Filzen per Hand
Filz ist eines der ältesten Werkstoffe. Es entsteht aus Wollvlies, das mit warmem Wasser und Seife so lange gewalkt wird, bis es verfilzt.
Der Vorgang erklärt sich dadurch, dass die Kombination von warmem Wasser und Seife die schuppenartige Struktur der Wollhaare aufquellen lässt,
bis sie (die Wollhaare) wie Tannzapfen aussehen. Durch die ständige Bewegung (kneten, reiben und walken) verkeilen sich die Schuppen so stark ineinander,
dass sie nicht mehr zu lösen sind. Die endgültige Form kann dabei nahtlos aus einem Stück herausgearbeitet werden.
Technische Filze
Zurück zum ursprünglich nicht verfilztem Ausgangsmaterial kann Filz nicht mehr gebracht werden, auch nicht der klassische, zu heiß gewaschene Pullover.

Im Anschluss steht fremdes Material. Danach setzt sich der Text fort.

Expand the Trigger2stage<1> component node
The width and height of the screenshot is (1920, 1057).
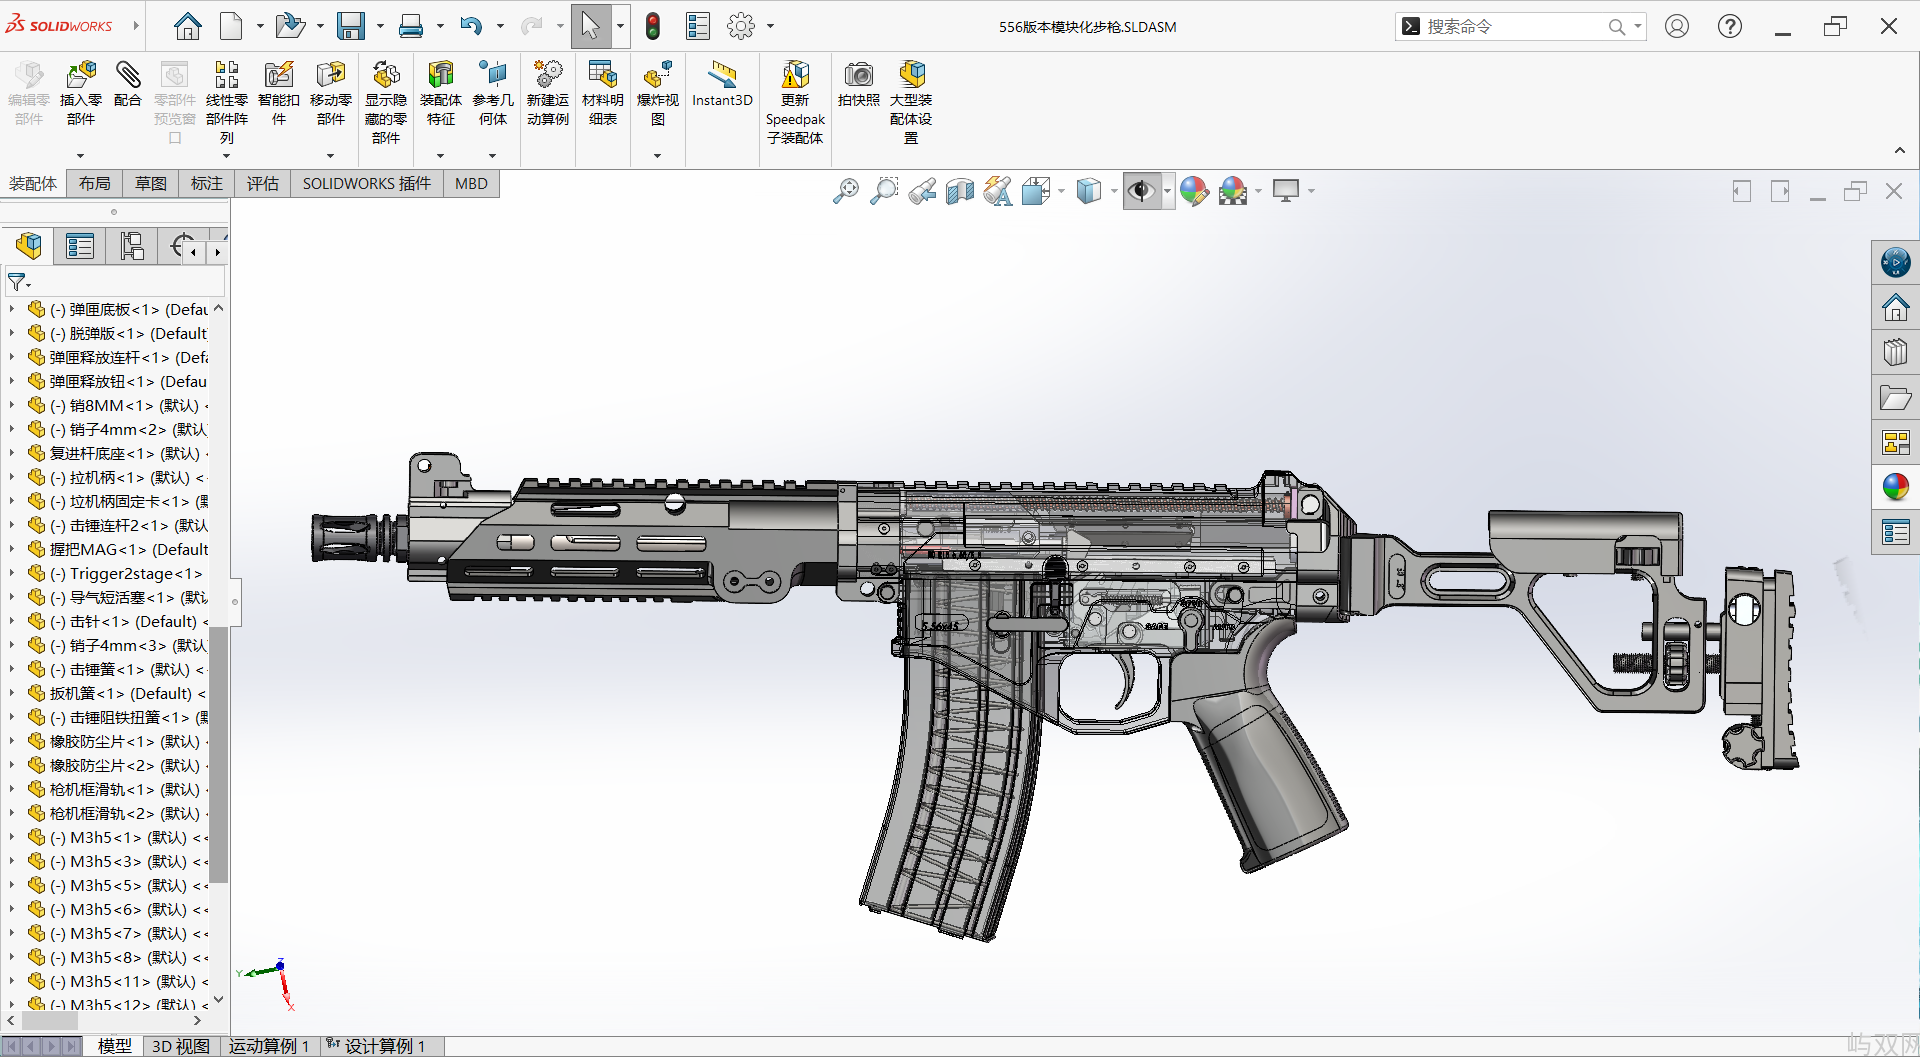point(12,574)
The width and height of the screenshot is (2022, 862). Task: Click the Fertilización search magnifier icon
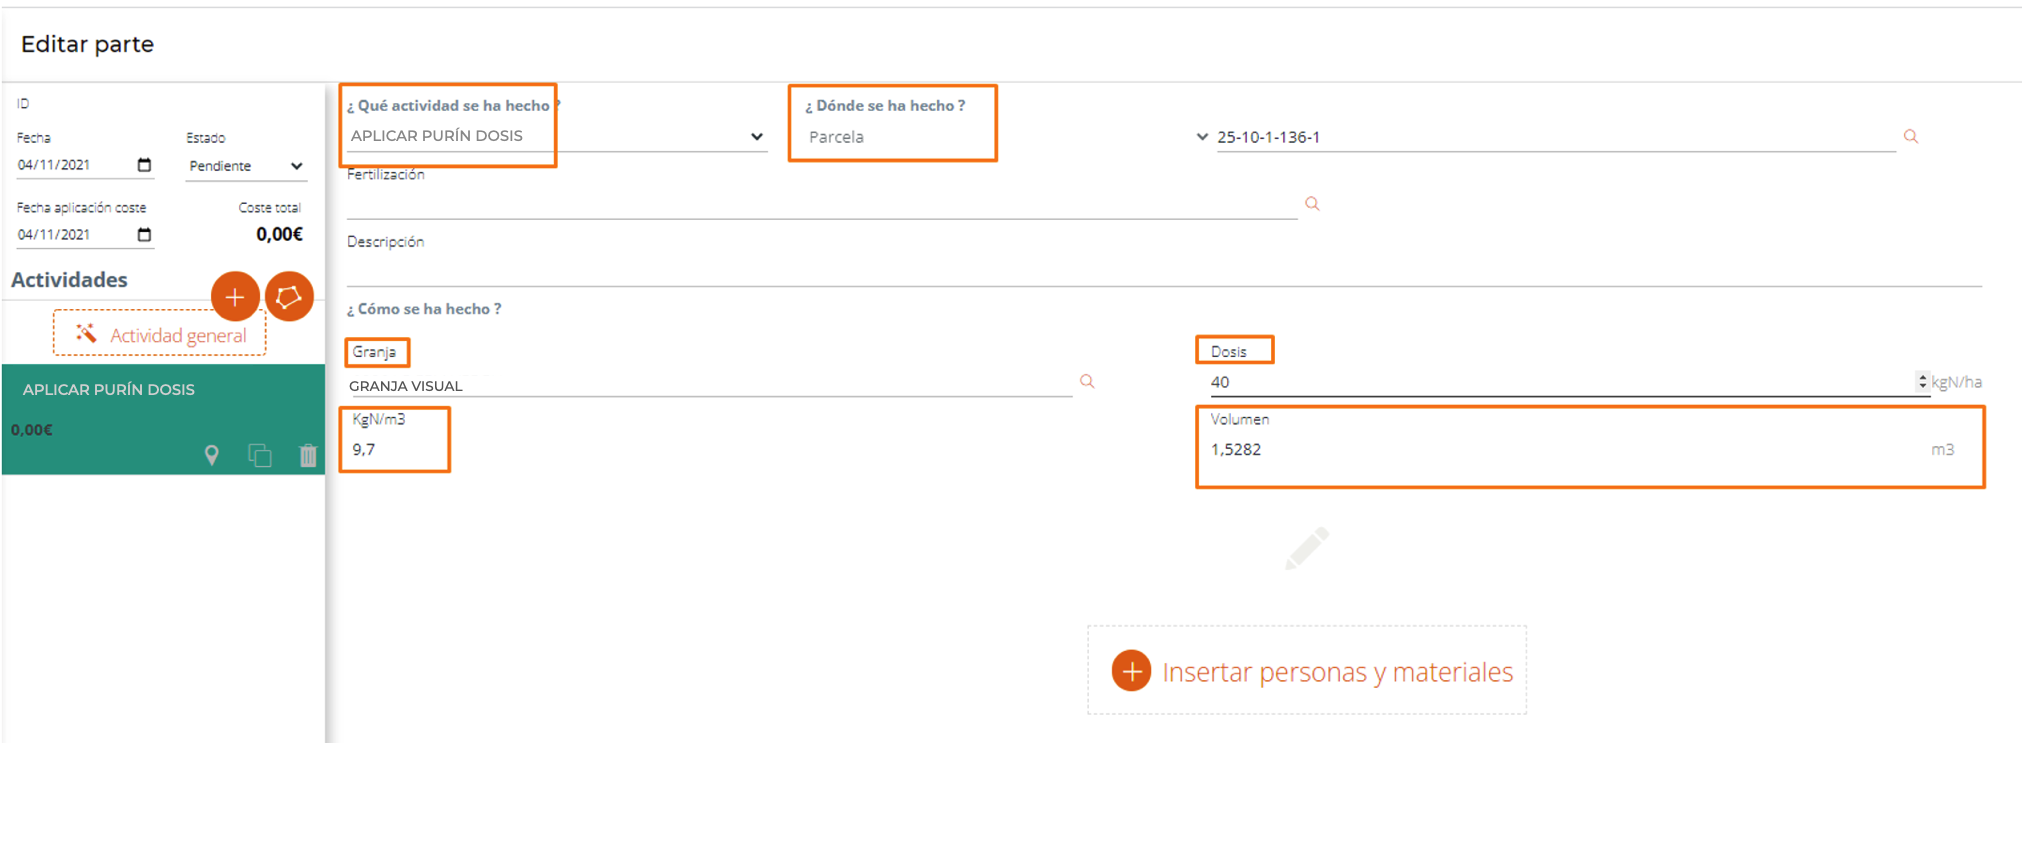tap(1312, 204)
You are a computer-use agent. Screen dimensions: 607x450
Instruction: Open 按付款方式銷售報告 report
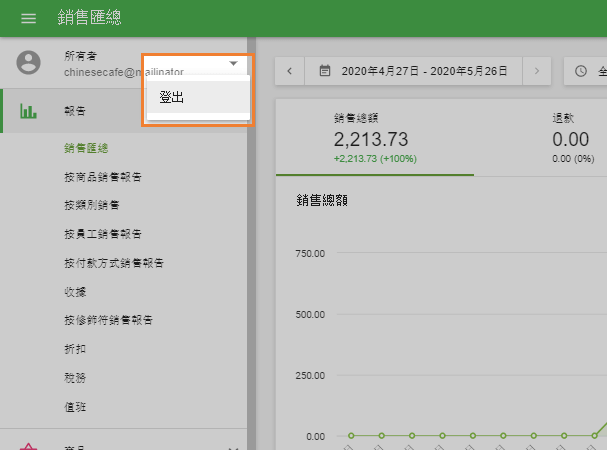(x=113, y=264)
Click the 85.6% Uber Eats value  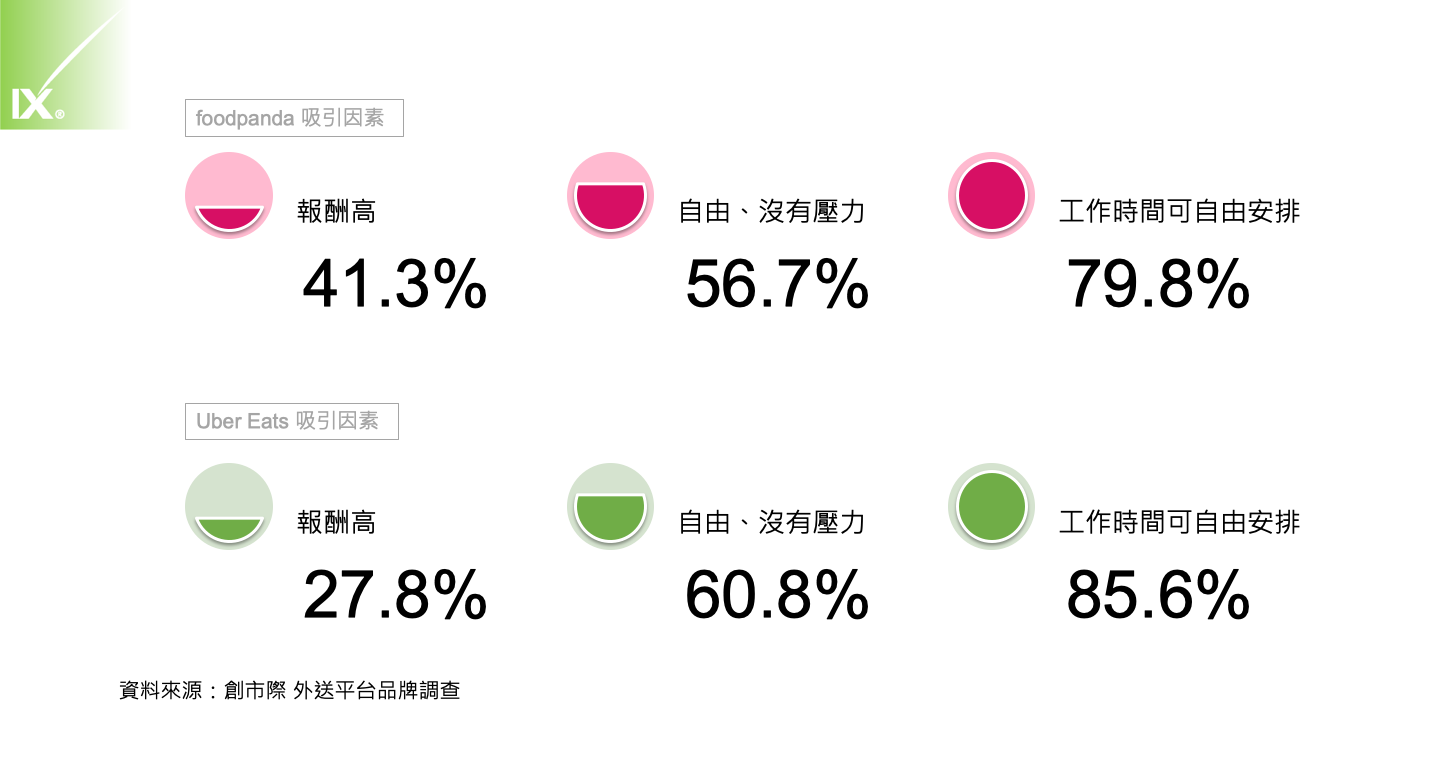[x=1158, y=597]
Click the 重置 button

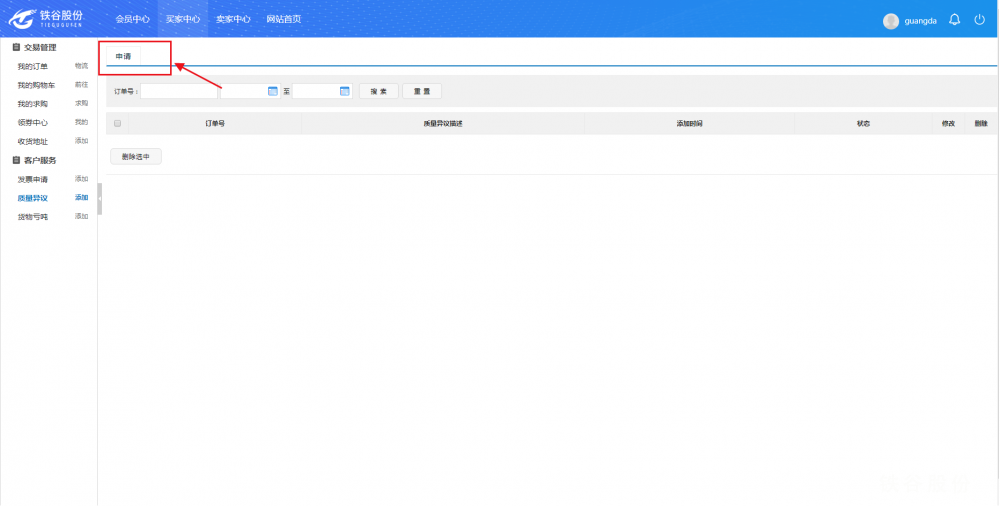[422, 91]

Techn. Filze werden heute nach dem gleichen Grundprinzip gefertigt (Wärme+Wasser+Walken Pressen) allerdings mit maschineller Hilfe und
finden wie der Name schon sagt ihre Verwendung in Technik und Industrie als Ölabstreifer, Maschinendichtungen, zur Dämpfung,
zum Polieren usw.
Für techn. Filze gibt es eine Din Norm nach der sie sehr präzise (von weichen Mikrofonfilz bis brettharten Polierfilz) gefertigt werden. Techn. Filze sind ein sehr hochwertiges Produkt und verfügen über alle Eigenschaften der Wolle aus der sie hergestellt sind.
Nadelfilze
Industrieller Nadelfilz wird mechanisch mit zahlreichen Nadeln mit Widerhaken hergestellt. Ihn kann man an seiner sehr gleichmäßigen Struktur erkennen. Nadelfilze lassen sich nicht nur aus Wolle, sondern auch aus Kunstgarnen, Kunstfasern und Naturfasern (u.A. Kokosfasern) herstellen. Industriell hergestellter Filz wird nicht nur als Grundmaterial für Kleidungsstücke (Filzhüte, Filzschuhe) sondern auch für zahlreiche technische Anwendungen als Dämmmaterial, Filter oder Gleitschicht hergestellt.